First of all the rapid end of the economic recovery and a political system and society that are at the mercy of financial markets that continue to go nuts. Moreover, deep cuts in one of this continent’s greatest accomplishments, the European welfare state.
But the biggest victim of this development is a generation of young Europeans who live in insecurity due to mass unemployment, increasing poverty, a massive debt burden and half-hearted political responses to the economic, financial and environmental crises. Unfortunately, it is no wonder that their trust in politics and public institutions has reached a new low-point.
It was clear for many economists and other people that Europe won’t save its way out of this crisis. The failure of Europe’s economic strategy manifests itself especially in Spain, a role model for Europe’s failed austerity approach. Two Nobel-prize winning economists make a point on this: While Paul Krugman recently wrote an interesting blogpost about the Spanish misery (“Insane in Spain“), Joseph Stiglitz warned during his visit in Vienna that Europe is on its way to economic suicide.
“There has never been any successful austerity program in any large country. The European approach definitely is the least promising. I think Europe is headed to a suicide. The problem is that with the euro, you’ve separated out the government from the central bank and the printing presses and you’ve created a big problem.
Austerity combined with the constraints of the euro are a lethal combination. The austerity approach will lead to high levels of unemployment that will be politically unacceptable and will make deficits get worse. What you are doing is destroying the human capital, you are creating alienated young people.” (Joseph Stiglitz)
Paul Krugman (New York Times) and Martin Wolf (Financial Times) also tried to quantify the economic consequences of Europe’s austerity policy. Despite using different approaches for exploring this question, both have basically performed regression analyses of the euro area countries’ GDP changes against the size of their fiscal tightening. The results of their analyses not surprisingly confirm the wrong way that the European economic policy has taken.
According to Wolf there are no signs that the spending cuts have any positive effects on overall business confidence and economic growth that would mitigate the direct, negative effects on economic growth. In contrast, it is shown that small cuts led to recessions and large cuts led the economic depressions.

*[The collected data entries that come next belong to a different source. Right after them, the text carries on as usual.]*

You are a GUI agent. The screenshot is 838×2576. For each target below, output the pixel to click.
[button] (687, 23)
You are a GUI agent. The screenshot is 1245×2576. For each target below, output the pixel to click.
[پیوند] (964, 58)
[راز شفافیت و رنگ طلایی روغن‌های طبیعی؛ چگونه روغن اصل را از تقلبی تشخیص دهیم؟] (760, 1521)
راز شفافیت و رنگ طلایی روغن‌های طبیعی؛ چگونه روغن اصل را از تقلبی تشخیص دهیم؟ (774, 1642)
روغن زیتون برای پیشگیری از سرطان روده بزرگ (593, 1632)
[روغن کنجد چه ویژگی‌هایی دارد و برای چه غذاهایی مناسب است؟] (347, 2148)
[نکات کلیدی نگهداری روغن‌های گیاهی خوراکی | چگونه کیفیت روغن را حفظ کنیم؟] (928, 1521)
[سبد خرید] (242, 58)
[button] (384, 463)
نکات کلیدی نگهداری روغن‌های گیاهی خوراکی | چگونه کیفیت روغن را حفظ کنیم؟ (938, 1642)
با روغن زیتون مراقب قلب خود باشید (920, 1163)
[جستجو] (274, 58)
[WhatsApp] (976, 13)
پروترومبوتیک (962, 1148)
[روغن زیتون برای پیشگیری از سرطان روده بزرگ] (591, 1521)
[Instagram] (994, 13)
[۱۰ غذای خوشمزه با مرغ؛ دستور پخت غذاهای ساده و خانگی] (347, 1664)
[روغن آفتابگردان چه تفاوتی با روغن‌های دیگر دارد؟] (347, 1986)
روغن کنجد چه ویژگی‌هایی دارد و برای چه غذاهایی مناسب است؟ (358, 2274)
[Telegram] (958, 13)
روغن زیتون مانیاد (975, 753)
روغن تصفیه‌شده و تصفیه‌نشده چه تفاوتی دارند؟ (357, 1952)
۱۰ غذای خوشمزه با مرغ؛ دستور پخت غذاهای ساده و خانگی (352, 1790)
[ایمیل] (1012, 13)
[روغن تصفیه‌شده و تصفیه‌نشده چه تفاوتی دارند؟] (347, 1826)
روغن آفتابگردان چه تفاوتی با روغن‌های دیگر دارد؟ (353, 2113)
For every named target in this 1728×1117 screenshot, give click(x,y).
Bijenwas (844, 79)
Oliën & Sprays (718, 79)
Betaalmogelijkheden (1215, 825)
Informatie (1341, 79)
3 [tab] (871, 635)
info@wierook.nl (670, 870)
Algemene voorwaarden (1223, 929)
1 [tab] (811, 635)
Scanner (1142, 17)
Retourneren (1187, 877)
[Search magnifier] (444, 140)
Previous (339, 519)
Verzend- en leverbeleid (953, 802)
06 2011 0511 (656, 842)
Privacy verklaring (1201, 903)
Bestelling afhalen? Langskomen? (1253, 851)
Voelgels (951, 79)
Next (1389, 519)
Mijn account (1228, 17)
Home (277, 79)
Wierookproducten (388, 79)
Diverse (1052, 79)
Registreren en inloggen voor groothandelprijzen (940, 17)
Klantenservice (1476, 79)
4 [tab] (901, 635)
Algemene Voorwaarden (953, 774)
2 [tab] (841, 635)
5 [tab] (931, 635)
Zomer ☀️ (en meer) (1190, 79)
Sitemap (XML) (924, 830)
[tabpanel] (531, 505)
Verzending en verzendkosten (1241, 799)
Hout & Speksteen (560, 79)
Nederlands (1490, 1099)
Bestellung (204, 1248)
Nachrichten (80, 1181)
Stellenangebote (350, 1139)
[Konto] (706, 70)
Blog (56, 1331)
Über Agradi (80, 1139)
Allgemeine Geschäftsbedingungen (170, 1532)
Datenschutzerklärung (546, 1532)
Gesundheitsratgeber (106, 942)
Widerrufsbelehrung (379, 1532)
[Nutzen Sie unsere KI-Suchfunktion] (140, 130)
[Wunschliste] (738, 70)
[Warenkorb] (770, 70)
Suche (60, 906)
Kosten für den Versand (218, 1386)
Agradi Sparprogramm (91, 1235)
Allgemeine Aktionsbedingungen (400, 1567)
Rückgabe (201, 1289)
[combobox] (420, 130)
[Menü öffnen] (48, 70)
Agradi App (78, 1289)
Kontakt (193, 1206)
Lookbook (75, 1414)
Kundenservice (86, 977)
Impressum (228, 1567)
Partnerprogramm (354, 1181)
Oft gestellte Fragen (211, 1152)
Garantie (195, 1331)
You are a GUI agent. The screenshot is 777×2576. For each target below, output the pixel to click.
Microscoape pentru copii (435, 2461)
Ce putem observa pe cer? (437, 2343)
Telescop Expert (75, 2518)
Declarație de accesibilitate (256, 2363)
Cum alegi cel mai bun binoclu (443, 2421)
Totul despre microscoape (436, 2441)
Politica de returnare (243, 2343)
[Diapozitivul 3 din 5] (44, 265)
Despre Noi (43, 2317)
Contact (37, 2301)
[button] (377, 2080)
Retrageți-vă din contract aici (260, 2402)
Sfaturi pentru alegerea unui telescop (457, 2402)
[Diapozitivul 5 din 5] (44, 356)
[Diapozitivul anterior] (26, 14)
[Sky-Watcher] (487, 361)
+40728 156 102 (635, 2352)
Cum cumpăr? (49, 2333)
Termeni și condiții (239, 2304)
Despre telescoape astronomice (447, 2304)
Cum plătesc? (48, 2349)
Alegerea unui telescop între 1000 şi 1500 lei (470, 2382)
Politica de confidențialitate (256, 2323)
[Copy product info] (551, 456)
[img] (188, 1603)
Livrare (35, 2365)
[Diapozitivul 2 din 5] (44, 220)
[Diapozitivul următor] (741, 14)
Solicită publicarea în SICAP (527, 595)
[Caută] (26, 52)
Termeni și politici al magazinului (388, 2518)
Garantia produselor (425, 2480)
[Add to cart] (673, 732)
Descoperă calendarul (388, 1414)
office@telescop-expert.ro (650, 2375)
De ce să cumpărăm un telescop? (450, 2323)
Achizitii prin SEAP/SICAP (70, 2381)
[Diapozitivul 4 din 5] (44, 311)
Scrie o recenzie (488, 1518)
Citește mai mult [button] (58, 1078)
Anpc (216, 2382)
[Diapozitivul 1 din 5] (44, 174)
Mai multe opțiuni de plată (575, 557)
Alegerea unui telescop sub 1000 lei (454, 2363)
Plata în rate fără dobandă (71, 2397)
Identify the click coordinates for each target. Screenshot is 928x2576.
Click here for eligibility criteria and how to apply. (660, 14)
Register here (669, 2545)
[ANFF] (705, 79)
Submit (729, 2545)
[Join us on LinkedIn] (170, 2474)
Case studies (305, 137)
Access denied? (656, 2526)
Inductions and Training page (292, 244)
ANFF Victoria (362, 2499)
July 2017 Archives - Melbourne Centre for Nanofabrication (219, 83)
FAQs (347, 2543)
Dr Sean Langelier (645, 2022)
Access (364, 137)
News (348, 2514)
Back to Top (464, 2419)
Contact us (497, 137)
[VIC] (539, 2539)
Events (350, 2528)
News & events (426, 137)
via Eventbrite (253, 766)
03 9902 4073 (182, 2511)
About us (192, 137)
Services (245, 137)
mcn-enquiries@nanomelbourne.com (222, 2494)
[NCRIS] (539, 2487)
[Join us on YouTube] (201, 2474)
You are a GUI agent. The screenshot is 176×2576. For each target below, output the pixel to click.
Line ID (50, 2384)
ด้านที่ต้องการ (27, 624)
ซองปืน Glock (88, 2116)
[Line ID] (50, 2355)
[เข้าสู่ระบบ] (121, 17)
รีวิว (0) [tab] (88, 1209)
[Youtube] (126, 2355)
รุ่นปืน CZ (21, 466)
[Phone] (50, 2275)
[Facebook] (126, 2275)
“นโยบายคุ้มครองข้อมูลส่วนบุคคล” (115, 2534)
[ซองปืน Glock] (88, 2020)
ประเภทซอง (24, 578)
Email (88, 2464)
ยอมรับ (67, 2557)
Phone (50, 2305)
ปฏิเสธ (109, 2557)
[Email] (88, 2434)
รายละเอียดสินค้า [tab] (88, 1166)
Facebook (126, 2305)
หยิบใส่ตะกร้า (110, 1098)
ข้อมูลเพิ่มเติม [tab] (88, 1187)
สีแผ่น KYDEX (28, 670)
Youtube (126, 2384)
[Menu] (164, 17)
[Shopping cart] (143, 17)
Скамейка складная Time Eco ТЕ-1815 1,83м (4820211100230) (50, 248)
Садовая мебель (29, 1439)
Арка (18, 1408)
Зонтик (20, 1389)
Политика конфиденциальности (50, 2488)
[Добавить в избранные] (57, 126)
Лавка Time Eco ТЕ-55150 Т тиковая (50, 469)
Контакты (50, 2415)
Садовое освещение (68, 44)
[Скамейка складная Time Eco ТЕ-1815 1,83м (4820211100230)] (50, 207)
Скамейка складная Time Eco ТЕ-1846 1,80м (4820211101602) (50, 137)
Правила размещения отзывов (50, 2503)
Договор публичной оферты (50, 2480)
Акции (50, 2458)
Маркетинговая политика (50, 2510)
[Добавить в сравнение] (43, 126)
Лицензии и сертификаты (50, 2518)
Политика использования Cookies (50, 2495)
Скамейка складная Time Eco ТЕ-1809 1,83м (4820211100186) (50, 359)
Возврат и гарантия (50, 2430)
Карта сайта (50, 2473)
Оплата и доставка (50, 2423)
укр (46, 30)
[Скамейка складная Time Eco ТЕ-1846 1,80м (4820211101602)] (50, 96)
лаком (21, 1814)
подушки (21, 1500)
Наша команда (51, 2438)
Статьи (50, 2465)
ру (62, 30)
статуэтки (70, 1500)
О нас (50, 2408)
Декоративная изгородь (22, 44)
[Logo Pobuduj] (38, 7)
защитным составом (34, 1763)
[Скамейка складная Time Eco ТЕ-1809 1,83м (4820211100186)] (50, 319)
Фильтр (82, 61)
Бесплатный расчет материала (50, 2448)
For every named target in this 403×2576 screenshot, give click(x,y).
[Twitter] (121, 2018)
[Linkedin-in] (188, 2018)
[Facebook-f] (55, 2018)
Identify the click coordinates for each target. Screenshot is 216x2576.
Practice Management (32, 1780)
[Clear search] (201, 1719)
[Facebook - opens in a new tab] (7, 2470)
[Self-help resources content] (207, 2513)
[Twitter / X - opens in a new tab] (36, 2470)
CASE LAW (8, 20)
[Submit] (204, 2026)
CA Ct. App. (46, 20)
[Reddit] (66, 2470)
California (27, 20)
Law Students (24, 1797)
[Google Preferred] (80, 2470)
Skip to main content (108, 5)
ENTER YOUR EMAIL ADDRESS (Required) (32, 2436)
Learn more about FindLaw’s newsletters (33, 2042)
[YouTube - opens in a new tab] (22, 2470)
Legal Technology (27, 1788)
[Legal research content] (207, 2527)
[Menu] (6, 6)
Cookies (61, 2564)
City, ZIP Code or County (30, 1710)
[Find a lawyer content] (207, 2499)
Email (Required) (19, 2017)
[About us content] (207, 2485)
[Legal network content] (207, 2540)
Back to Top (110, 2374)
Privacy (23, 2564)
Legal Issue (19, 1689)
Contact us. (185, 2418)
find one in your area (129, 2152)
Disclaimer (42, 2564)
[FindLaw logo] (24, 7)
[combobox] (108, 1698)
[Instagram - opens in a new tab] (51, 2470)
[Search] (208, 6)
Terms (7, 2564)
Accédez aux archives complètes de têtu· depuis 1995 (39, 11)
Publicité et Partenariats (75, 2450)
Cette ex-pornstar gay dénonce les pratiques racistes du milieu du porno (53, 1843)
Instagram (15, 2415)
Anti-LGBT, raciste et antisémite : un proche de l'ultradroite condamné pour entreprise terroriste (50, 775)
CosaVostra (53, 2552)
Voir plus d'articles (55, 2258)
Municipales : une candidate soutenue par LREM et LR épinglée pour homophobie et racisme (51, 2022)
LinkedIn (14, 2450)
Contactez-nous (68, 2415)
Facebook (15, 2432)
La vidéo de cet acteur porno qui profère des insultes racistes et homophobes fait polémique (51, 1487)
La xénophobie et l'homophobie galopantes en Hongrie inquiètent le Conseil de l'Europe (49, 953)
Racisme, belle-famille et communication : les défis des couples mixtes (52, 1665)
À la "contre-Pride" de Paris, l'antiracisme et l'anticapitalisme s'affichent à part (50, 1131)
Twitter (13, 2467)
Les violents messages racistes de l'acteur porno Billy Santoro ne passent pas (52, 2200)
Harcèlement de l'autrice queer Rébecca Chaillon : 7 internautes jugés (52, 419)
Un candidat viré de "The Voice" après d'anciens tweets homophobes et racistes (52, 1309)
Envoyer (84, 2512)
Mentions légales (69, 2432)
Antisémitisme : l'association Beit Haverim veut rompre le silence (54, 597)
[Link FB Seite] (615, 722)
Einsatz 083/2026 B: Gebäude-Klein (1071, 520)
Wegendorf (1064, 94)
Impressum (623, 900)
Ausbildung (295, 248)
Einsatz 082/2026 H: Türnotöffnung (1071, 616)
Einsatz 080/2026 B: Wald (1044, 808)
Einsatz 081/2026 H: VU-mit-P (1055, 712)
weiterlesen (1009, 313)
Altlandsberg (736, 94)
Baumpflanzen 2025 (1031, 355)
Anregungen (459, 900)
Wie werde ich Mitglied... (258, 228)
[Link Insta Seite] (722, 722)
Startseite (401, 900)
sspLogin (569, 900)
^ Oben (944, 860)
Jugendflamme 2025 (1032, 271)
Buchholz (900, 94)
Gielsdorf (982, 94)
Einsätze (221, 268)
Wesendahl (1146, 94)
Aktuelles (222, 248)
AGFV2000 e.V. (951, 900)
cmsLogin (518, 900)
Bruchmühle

Similarly, Krugman showed that every Euro saved due to austerity measures only translates into a 0.4 Euro lower deficit. So, it becomes clear that Europe can’t save its way out of the crisis but instead has deepened its crisis due to the enormous spending cuts. While those spending cuts only resulted in low deficit reductions and didn’t calm the financial markets, they increased unemployment and other social problems among the European population.
Europe’s austerity approach has failed. It is time to head into a different direction, to hold the people who have caused this crisis accountable and to fuel the economy with investments and green growth. In this regard, it will be important not only to look at the Maastricht criteria and other economic indicators but also to address the growing social imbalances and ecological problems!